For the 116 patients, preoperative dynamic CT was performed using one of two scanners: a 16-slice multidetector CT (MDCT) scanner (Somatom Sensation 16; Siemens Medical Solutions, Erlangen, Germany) or a 64-slice MDCT scanner (Somatom Sensation 64; Siemens Medical Solutions, Erlangen, Germany). All patients were instructed to fast for at least 5 hours before undergoing CT examinations. Each patient was administered 150 mL of a nonionic contrast material (Ultravist 300; Schering AG, Berlin, Germany) intravenously by means of a power injector (EnVision CT; Medrad, Pittsburgh, Pa) at a rate of 3 mL/second.

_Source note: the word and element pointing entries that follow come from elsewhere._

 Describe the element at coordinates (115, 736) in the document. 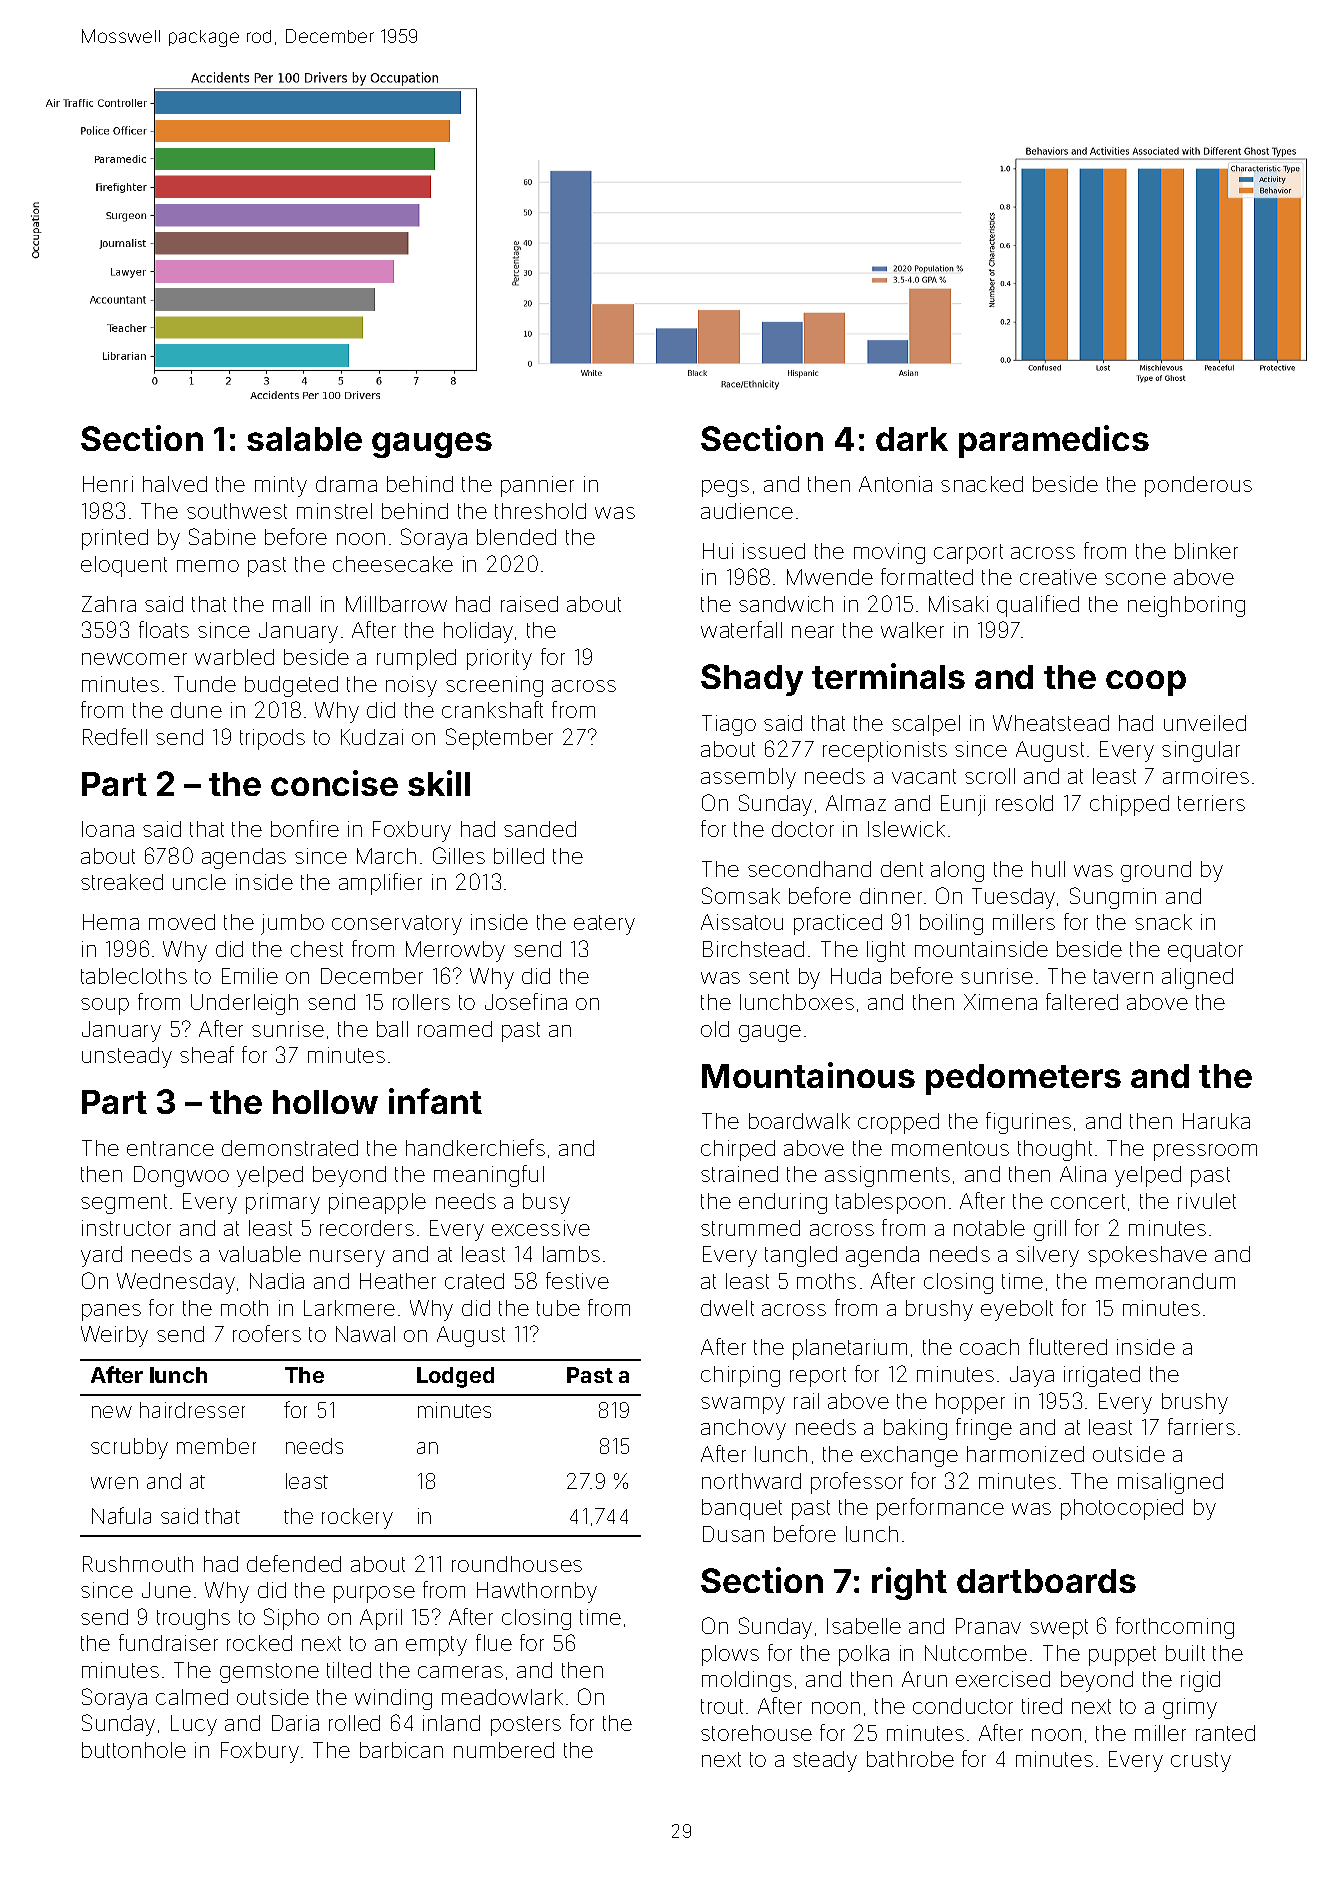

I see `Redfell` at that location.
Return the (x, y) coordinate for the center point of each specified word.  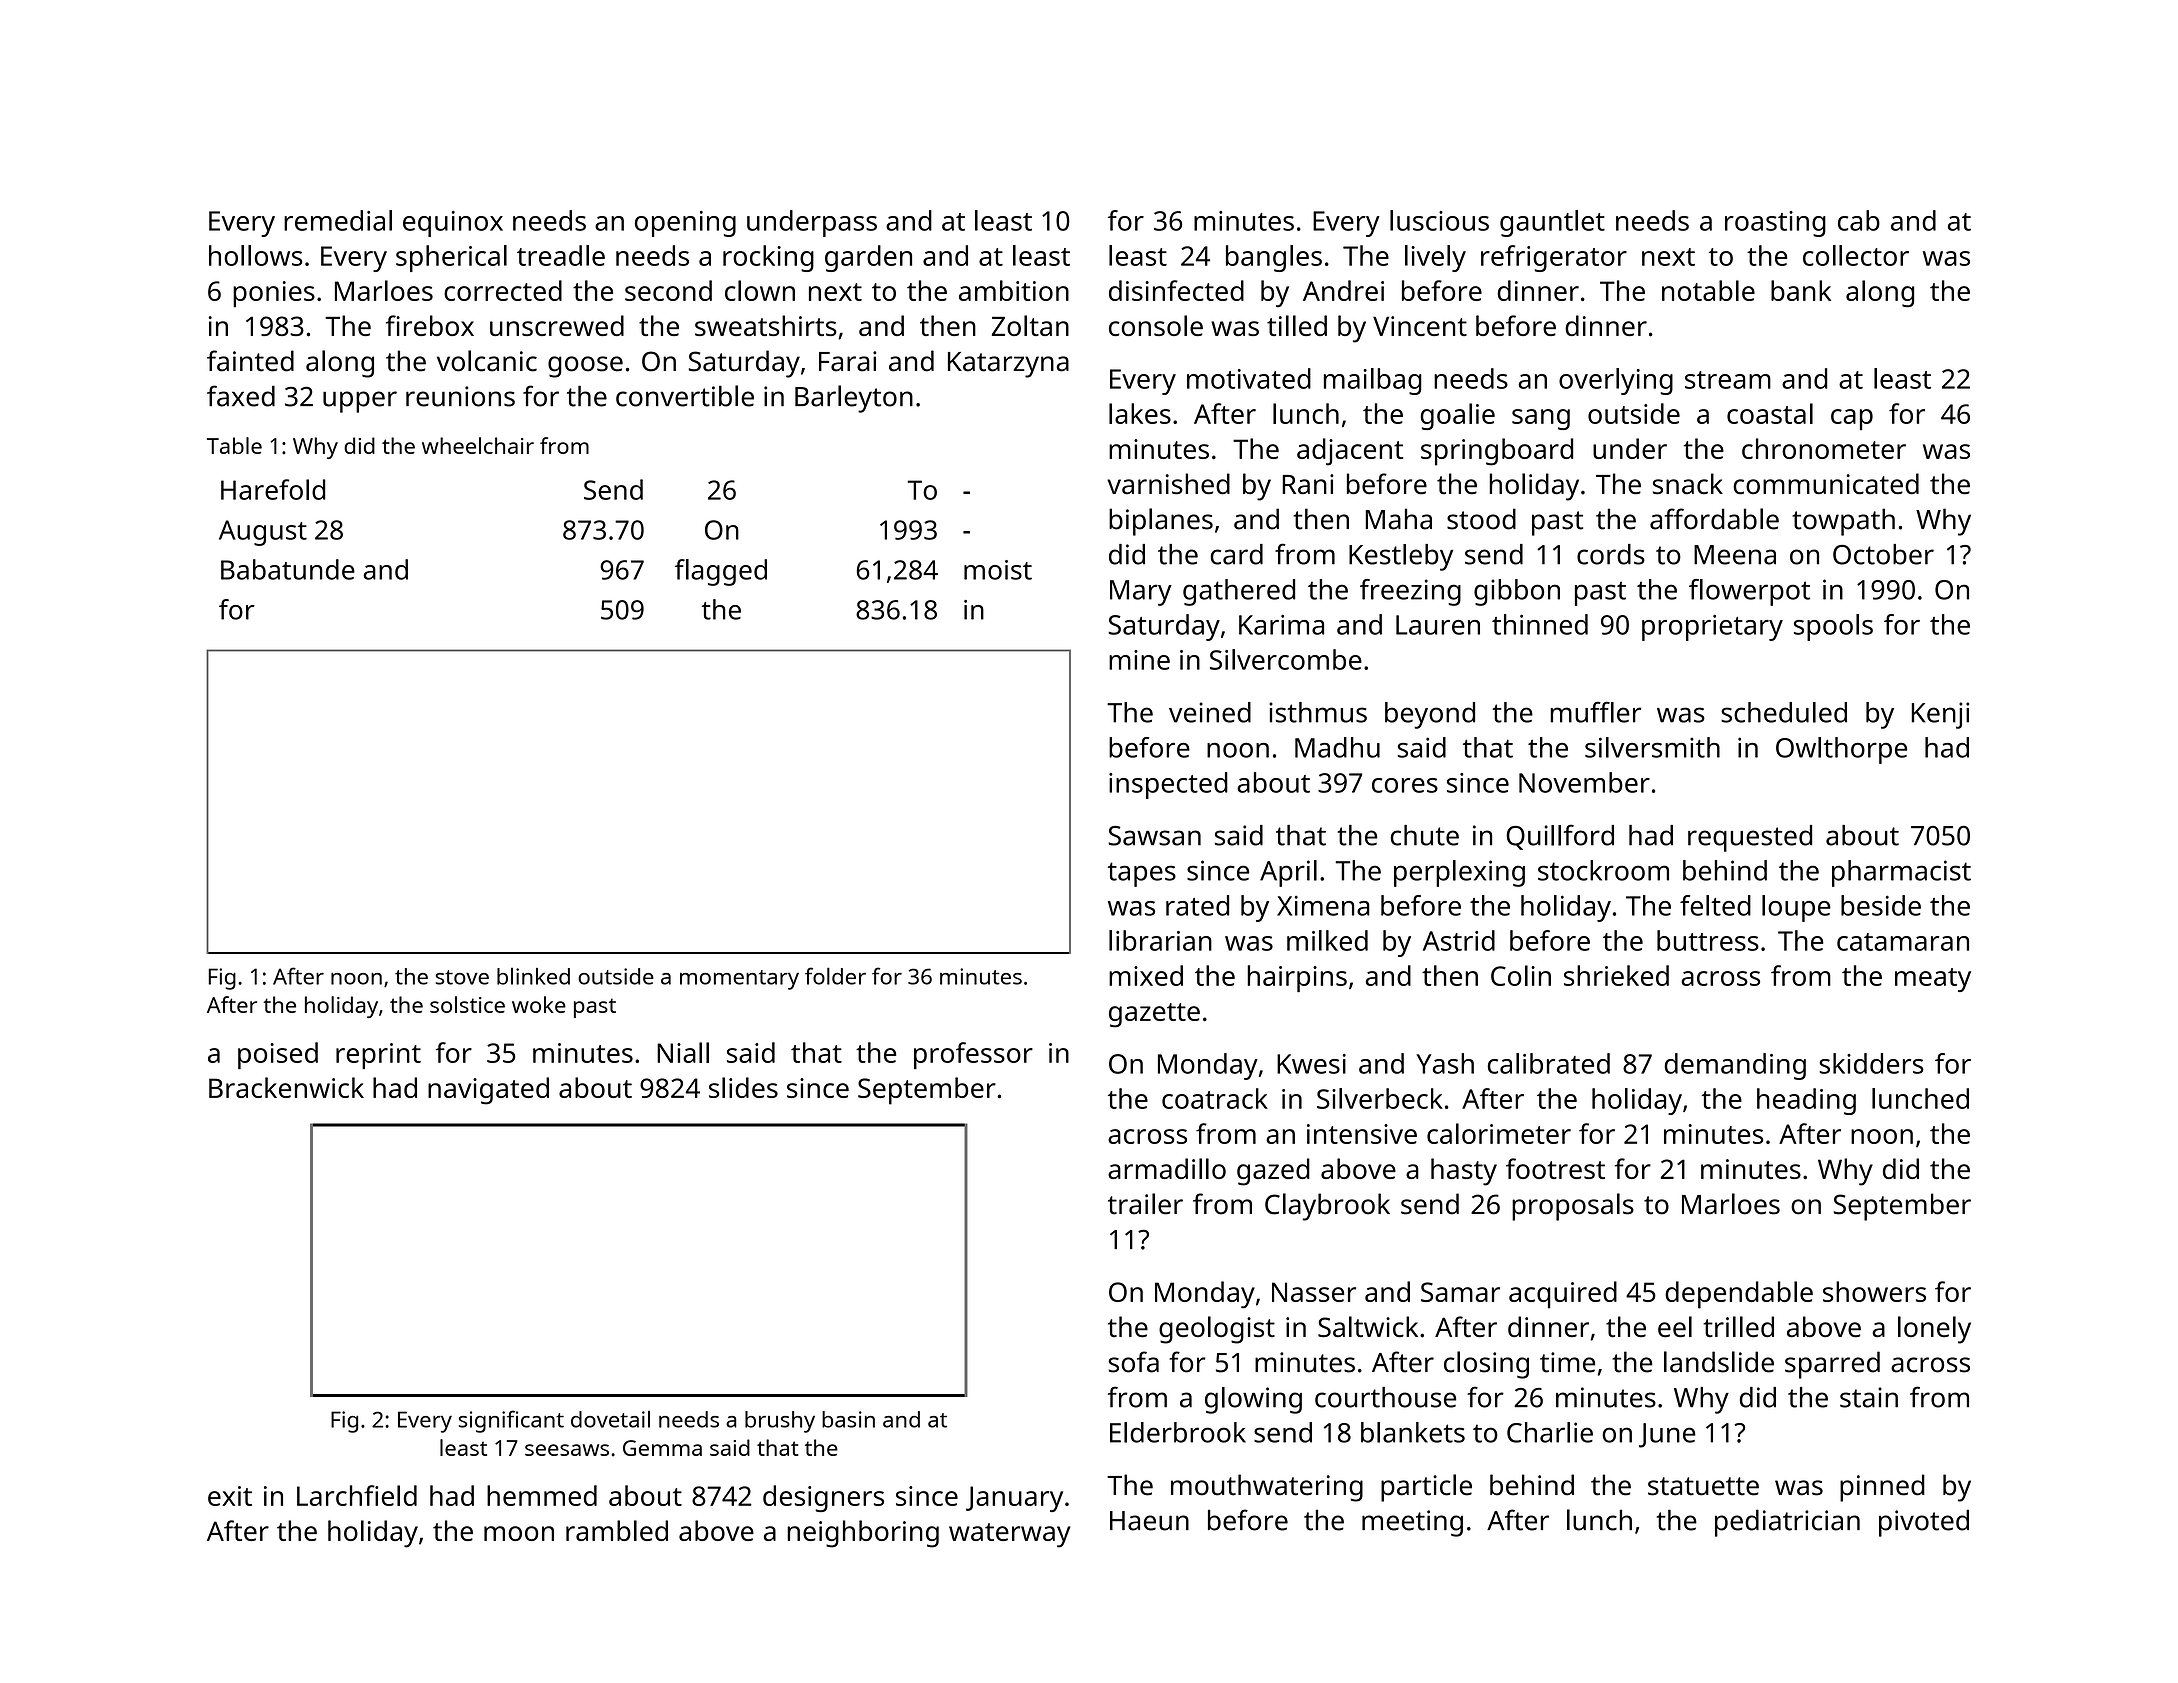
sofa (1133, 1362)
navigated (488, 1091)
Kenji (1940, 715)
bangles (1274, 258)
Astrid (1459, 940)
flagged (721, 572)
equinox (453, 224)
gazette (1154, 1015)
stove (462, 977)
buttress (1708, 940)
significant (511, 1421)
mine (1139, 660)
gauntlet (1552, 223)
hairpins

The CT images were acquired in the craniocaudal direction with the following parameters: detector collimation, 16 × 0.75 mm; table feed, 12 mm per rotation; section width, 3 mm; reconstruction increment, 3 mm with 3-mm-thick sections; pitch, 1.2; tube voltage, 120 kVp; and tube current, 160 mAs. Precontrast scanning (i.e., the first pass) was performed first, followed by contrast-enhanced CT. In order to determine the time of peak aortic enhancement, a bolus injection of 20 mL of contrast material was administered, and sequential dynamic sections were acquired every 2 seconds, starting from the hepatic hilum. Based on the findings of a previous study on multidetector row helical CT, we calculated the start time for the arterial phase by adding 15 seconds to the time of peak aortic enhancement calculated at the hepatic hilum. The resultant average start time for the arterial phase was 34 seconds (range, 30 ± 38 seconds). The equilibrium phase scan was acquired at 3 minutes after the start of the contrast material injection32.

Data analysis

For each primary cancer site, a region of interest (ROI) was drawn on all slices with a visible tumour on the AP CT scans using the GCUBME-ROI Tool. This tool is a program created independently for this study. The ROIs were reviewed by a radiologist blinded to the patient outcomes. The circular ROI was placed within the central region of the tumour and the normal parenchyma in the pancreas without including the pancreatic and bile ducts and vessels. All ROIs had the same diameter (4 mm) (Fig. 2).

Figure 2
figure 2

ROI processing in preoperative CT scan.

Texture analysis

For texture analysis, pixel values in the ROIs were transformed into the GLRLM matrix for each CT image. GLRLM provides the size of homogeneous runs for each grey level along a specific linear direction, which is defined by four different directions in the 2D GLRLM, i.e., 0°, 45°, 90°, and 135°. In the GLRLM matrix, the rows are represented by grey values, and the columns are represented by the number of same adjacent pixels. The grey-level non-uniformity (GLN) features were calculated from the GLRLM matrix for the four directions using Eq. (1):

$$\mathop{\sum }\limits_{i=0}^{G-1}\,{(\mathop{\sum }\limits_{j=0}^{R-1}{P}_{i,j})}^{2}$$
(1)

GLN measures the distribution of runs along the grey levels. The GLN feature value is low when the runs are equally distributed along grey levels. Therefore, a low GLN feature value indicates high similarity of intensity values. In the GLRLM matrix, the rows are represented by grey values, and the columns are expressed by the same number of adjacent pixels25,33. The number of occurrences wherein the grey value of each of the pixels is the same as the grey value of the neighbouring pixels in a given direction and distance is represented by a matrix.

Statistical analysis

All statistical analyses were performed using SPSS software, version 20.0 (SPSS Inc., Chicago, IL). Categorical variables were evaluated using chi-square or Fisher’s exact tests. Survival curves were plotted using the Kaplan–Meier method, and intergroup differences in survival time were assessed with the log-rank test. Recurrence-free survival was defined as the interval between the date of surgery and the date of recurrence. The Cox proportional hazards regression method was used to determine independent prognostic factors. A p-value lower than 0.05 was considered statistically significant.